OG emoji SVGs

emoji
magick
png
polite
r
svg
webscrape
Author
Published

July 31, 2021

A 10 by 9 grid of pixelated emojis coloured with random rainbow colours. Examples include a cat face, a fax machine and thumbs up.

tl;dr

I wrote code to produce SVG versions of the ‘first-ever’ emoji set. Using R, I scraped Emojipedia with the {polite} package and then handled images with {png}, {magick} and {svglite}.

Important archival work

I posted recently on creating ‘pixel art’ in R and have since stumbled upon an old post by mikefc on the coolbutuseless blog with a method that makes it easier to convert from an image to its ‘pixels’.

I’ve also learnt recently of Emil’s development of the {emoji} package for R (superseding Hadley’s GitHub-only {emo} package).

Speaking of emoji, Jeremy Burge and colleagues have worked hard to archive and document them on Emojipedia. They posted recently about the discovery that the first emoji set was likely to be from SoftBank in 1997, rather than the NTT DOCOMO set that was acquired by MoMA.

* [EXERCISE TASKS]:
A. According to the post on OG emoji SVGs, which company probably produced the first emoji set, and in what year?
B. Pick up the post on OG emoji SVGs after its last sentence and carry it forward.
The listing after this point has no connection to the post on OG emoji SVGs.

* [DATASET CONTENT]:
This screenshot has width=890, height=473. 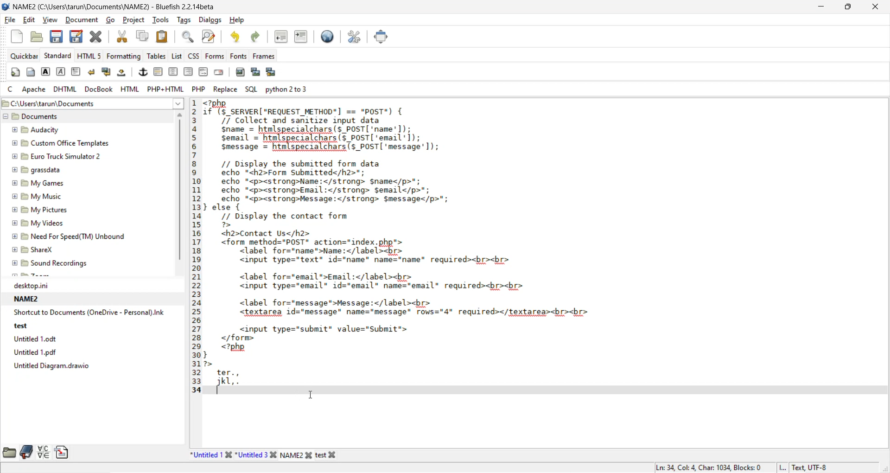 I want to click on sql, so click(x=251, y=87).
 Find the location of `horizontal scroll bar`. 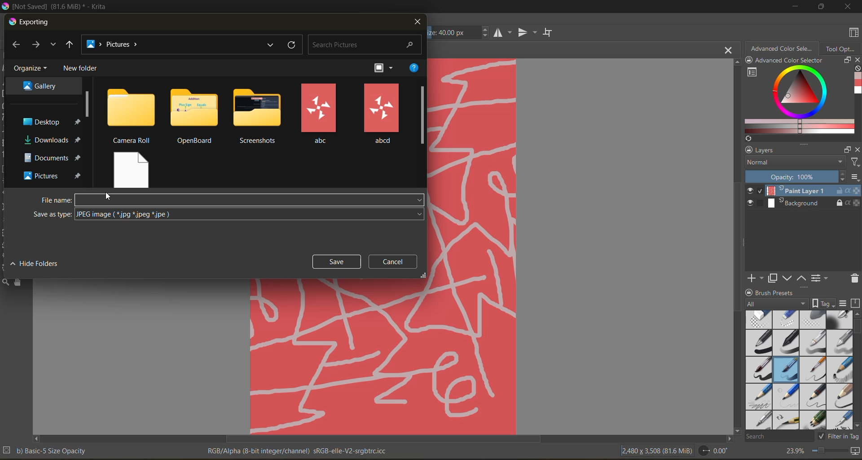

* [THE RESPONSES]:
A. SoftBank, in 1997.

B.
As a mash-up of these things, I’ve decided to create SVG versions of the original SoftBank set. This format means that the images can be resized without loss of resolution and can be adapted in other ways, like being recoloured.

The approach:

  1. Scrape the Emojipedia hub page for SoftBank’s 1997 emojis
  2. Scrape each emoji’s dedicated page to retrieve its image path
  3. Download each image (gif format)
  4. Convert gifs to PNGs to matrices
  5. Convert matrices to plots to SVGs

The packages we need are all available from CRAN with install.packages():

suppressPackageStartupMessages({
  library(polite)
  library(rvest)
  library(purrr)
  library(svglite)
  library(png)
  library(magick)
})

All the code here is available in a GitHub repo.

Scrape politely

It’s best to scrape using the {polite} package, which allows you to identify yourself to the target website and observe any requests to delay between scrapes. I’ve written about this before.

First we bow() to the site by providing our information and saying where we want to scrape. The returned object contains information that {polite} uses to decide whether scraping is allowed and whether a crawl delay is required.

ep_bow <- bow(
  url = "https://emojipedia.org/softbank/1997",
  user_agent = "M Dray <https://www.matt-dray.com>"
)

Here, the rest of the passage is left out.